AE: I don’t have a discrimination between time period. I have such a reverence for people like Wilson Pickett and Percy Sledge and Jimmy Hughes and all the greats that came out of there. Paul Simon. I think what really does it for me is the spirit of it, it’s a spirit of honesty at the core. Same with Jason and the Truckers and John Paul White – it’s great songs and great lyrics. Whether how complex or simple they are, it doesn’t feel like you’re getting lied to. A lot of pop culture and a lot of pop music, not to downplay any of it because there’s talented people everywhere you look, but especially the people around there making a name for themselves by making great music. Same with the Shakes. It feels natural. That’s what draws me to all of it. So I don’t discriminate between old or new as long as it’s good.
Weld: I am assuming your first major gig was playing for Holly. When did you realize that you could write your own songs?

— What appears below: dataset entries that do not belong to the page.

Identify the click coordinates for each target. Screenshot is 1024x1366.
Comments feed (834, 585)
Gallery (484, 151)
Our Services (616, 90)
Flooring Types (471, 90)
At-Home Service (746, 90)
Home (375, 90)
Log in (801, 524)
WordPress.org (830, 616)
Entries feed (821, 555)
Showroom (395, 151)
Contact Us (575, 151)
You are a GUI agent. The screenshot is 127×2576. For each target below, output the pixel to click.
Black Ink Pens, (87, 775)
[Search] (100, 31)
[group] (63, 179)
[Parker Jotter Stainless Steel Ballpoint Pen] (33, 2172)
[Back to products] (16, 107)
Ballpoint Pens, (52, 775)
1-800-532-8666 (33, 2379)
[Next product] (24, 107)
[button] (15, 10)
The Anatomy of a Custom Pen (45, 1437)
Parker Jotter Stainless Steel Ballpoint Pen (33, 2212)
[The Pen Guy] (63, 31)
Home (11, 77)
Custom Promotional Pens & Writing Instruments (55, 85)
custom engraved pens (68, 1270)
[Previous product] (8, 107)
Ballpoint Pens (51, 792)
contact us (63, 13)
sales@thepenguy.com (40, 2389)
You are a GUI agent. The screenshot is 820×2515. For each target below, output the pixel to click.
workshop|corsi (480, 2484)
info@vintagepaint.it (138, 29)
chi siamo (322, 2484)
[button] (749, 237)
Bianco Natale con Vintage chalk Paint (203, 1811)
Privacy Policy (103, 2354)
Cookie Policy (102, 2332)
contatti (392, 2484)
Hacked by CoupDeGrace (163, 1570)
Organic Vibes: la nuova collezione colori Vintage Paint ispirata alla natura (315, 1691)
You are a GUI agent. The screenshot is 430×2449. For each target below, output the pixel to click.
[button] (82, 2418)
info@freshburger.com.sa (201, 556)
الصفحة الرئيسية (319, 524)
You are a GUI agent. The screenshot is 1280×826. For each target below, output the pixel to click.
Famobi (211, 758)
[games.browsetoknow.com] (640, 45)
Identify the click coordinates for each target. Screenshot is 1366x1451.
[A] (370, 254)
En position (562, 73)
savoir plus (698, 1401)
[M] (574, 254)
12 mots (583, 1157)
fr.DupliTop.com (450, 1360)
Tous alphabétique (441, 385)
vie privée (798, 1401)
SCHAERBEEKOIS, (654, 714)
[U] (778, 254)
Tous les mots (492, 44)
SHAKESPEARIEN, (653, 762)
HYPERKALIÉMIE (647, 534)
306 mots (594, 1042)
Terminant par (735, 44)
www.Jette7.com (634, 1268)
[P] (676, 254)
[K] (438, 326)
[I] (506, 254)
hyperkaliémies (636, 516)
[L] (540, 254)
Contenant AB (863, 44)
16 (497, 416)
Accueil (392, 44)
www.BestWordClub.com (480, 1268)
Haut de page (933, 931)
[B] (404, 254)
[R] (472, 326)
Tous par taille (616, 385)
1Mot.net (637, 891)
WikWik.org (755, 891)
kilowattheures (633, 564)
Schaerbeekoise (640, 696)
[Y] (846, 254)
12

AE: Well, I had always been writing my own songs. I got invited to open a show for Holly – her CD release on the last record, The Highway. Her husband was playing guitar for another band and was not able to be out all the time with her, so she was like, “Well, why don’t you come out and play and sing harmonies?”
She was kind enough to let me open a lot of the shows and even took me to Europe. So I’ve always been writing. When you’re broke, you’ll do just about anything. Luckily, I got to play guitar and she was sweet enough to treat me well for a long time. That was a big push to get to see someone that is so successful and such a hardworking person. The songwriting never stopped. If we had a week off – I knew that my end goal was to focus on myself.
Weld: Will the full-length include stuff you’ve been writing the whole time or is this a completely fresh batch?
AE: It’s all new songs, compared to when you know me. I’ve put out a few songs here or there, but all of these feel current and I feel most able to relate to them.
Anderson East is listed as the second act on a bill that includes Rick and Johnny from Rollin’ in the Hay and the headliner, Kristin Diable. The show is on Sunday, April 5 at The Nick, and it’s billed as an early show, with start time listed at 7 p.m. Tickets are $8.